かぎろひ燃ゆる,さきたま古墳群

まほろば旅日記編集部 倭しうるはし担当

2013年02月05日 03:28


●稲荷山古墳(2013年1月下旬,午前6時半)


辛亥の年七月中 記す。名は乎獲居(ヲワケ)の臣。

   世々 杖刀人の首と為り 奉事し来り今に至る。


(稲荷山古墳出土鉄剣銘文より)



1月下旬,埼玉県行田市にある「さきたま古墳群」。北関東に泊りがけの出張だったため,この地で夜明けを迎える機会を得ました。まだ暗闇に閉ざされた空間に変化が起きたのは午前6時半ごろ。まず,地平線あたりが濃いオレンジ色に染まり,次第に明るみを帯びると同時に,古代さきたまの王たちが眠る墳墓がシルエットに浮かび上がってきました。



●半月かたぶく丸墓山古墳の山際もオレンジに染まります




●埴輪の列が復元されている将軍山古墳


100メートル超の大型古墳が9基もある古墳公園のあけぼのは壮観そのものでした。

「埼玉(さいたま)」の県名の由来にもなった「さきたま(前玉)」という古墳群の名前は,実はこの地で古代から祭られている産土神の名。今は古墳群にある円墳の頂に鎮座する前玉神社(さきたまじんじゃ)の祭神,前玉比古命(さきたまひこのみこと)と前玉比売命(さきたまひめのみこと)は,上古のころ,この地に君臨した古墳の被葬者たちの氏神ないし祖神では,と考えられています。
 年代的には5世紀後半から7世紀までにかけて,おそらくはこの地の歴代の王(きみ)達が眠る王家の谷ともいうべき場所。冒頭の稲荷山古墳に眠る乎獲居(ヲワケ)もその一人。

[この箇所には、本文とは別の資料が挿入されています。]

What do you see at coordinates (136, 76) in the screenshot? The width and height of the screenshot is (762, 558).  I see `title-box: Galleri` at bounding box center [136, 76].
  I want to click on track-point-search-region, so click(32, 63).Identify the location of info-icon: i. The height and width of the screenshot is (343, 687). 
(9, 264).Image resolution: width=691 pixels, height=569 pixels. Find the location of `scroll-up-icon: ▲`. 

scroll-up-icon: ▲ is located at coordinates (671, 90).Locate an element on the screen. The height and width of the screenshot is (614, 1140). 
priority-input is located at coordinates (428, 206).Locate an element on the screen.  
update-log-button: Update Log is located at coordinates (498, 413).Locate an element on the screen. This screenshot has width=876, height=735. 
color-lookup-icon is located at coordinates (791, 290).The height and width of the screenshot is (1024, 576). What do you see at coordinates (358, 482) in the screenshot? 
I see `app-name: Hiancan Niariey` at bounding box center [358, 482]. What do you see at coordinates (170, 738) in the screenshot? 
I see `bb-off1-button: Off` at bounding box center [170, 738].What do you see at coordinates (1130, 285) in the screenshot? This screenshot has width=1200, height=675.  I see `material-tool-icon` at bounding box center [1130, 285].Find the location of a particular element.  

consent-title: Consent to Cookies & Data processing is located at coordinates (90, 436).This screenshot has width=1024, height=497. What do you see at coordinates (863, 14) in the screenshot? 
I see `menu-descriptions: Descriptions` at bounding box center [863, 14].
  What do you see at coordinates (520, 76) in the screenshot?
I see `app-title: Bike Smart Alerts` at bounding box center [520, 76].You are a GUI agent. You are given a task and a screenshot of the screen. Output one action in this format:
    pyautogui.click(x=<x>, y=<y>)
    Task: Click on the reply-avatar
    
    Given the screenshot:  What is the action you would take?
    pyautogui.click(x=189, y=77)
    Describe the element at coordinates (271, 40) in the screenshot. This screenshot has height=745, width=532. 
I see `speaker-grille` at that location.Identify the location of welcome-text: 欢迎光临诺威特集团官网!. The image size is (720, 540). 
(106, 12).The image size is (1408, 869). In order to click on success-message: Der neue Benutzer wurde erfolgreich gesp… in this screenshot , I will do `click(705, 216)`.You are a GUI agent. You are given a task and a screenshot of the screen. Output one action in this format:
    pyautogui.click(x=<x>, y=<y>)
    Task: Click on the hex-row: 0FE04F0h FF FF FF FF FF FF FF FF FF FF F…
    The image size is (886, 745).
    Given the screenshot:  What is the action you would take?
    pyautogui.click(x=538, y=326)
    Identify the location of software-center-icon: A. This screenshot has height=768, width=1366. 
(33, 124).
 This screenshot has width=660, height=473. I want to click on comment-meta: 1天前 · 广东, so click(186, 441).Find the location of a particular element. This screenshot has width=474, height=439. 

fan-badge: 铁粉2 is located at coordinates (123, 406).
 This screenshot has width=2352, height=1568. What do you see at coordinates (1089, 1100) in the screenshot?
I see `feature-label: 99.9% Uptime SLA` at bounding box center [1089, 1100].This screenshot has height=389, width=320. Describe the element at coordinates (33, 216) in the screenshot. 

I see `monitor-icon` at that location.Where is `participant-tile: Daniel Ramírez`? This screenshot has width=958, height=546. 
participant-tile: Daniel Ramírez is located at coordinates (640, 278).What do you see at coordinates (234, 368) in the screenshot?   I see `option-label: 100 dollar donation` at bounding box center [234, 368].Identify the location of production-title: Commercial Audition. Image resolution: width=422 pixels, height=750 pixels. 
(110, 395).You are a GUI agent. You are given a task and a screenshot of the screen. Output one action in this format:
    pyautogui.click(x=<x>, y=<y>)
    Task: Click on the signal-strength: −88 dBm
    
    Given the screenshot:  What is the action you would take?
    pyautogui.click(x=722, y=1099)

5世紀後半,古墳群で最も早くに築造された大型古墳の主ゆえ,ワカタケル大王(雄略天皇)の杖刀人首(いわば近衛長官)としてヤマト王権での要人となると同時に,ここ「さきたま」に君臨した最初の有力な王(きみ)だろうと考えられています。





時刻はやがて7時になり,次第に朝日も強みを帯びてきました。

そして,さきたま古墳群最大の前方後円墳,二子山古墳の方墳側からついに太陽が覗きました

大寒の凛とした朝日に映える巨大な墳丘に,往古の昔に,无邪志(むさし)の国に一大勢力を誇った一族の威容を肌身に感じたような,早朝のさきたま古墳公園でした。